There is clear evidence, seen here and elsewhere, that women with HSIL+ and ASC‐H cytology should be referred to colposcopy. However, for women with lesser cytologic abnormalities (ASC‐US and LSIL), appropriate management is less clear. In this population, the PPV for CIN3+ was high enough for women positive for either HPV16/18 (13.15%), HPV31/33 (8.22%) or S5 methylation (10.40%) that immediate referral to colposcopy would be recommended based on the previously suggested 5% threshold. ³⁶ However, while the PPV for HPV16 or HPV18 positivity was similar to that for S5 positivity, sensitivity was much greater for S5 (72.87% vs 50.69%) among those with lesser cytologic abnormalities. This greater sensitivity is important given that some HPV tests now routinely provide partial genotyping information. We found substantial improvements in sensitivity when performing S5 methylation in women who were HPV16/18 negative. Data from the FRIDA study has also shown the benefit of using S5 as a highly sensitive second triage in women with ASC‐US+ cytology who were HPV16/18 negative, where a reduction of 43% in colposcopy referrals would have been observed if S5 was used. ²⁹ While it can be argued that additional triage tests increase the cost of screening, it need only be done selectively in those where management is uncertain using conventional triage tests, and it is likely that the reduction in colposcopy referral would offset this cost.

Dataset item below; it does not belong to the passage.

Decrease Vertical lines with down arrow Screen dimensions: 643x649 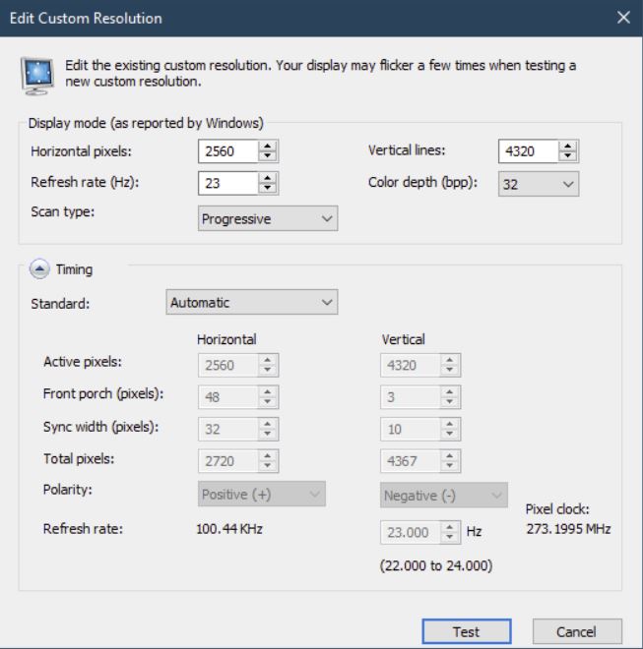568,156
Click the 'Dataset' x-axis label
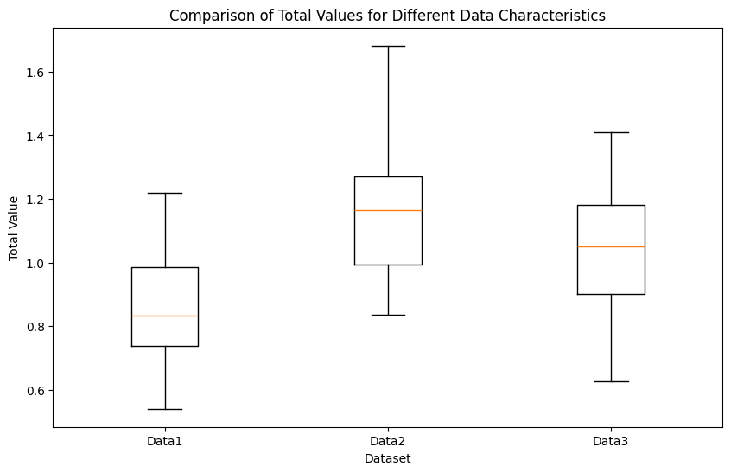 coord(387,457)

As noted earlier, methylation is a quantitative measure and has the potential advantage over other tests to be more precise in guiding a flexible management decision about immediate colposcopy referral vs short term repeat testing. Also, methylation can be automated, and performed on multiple specimen types, including vaginal self‐samples and urine; allowing for reflex testing as compared to cytology which requires women to return to the clinic to provide additional specimens. However, while the use of methylation as a biomarker of cervical pre‐cancer remains promising, the challenges of pyrosequencing and the slowness of commercial development has failed to drive methylation to the forefront of clinical management. Further, as the coverage of HPV vaccination grows, more vaccinated women will be screening and the need for surveillance in these women will decrease. Thus, cost‐effectiveness analysis will require re‐evaluation over time.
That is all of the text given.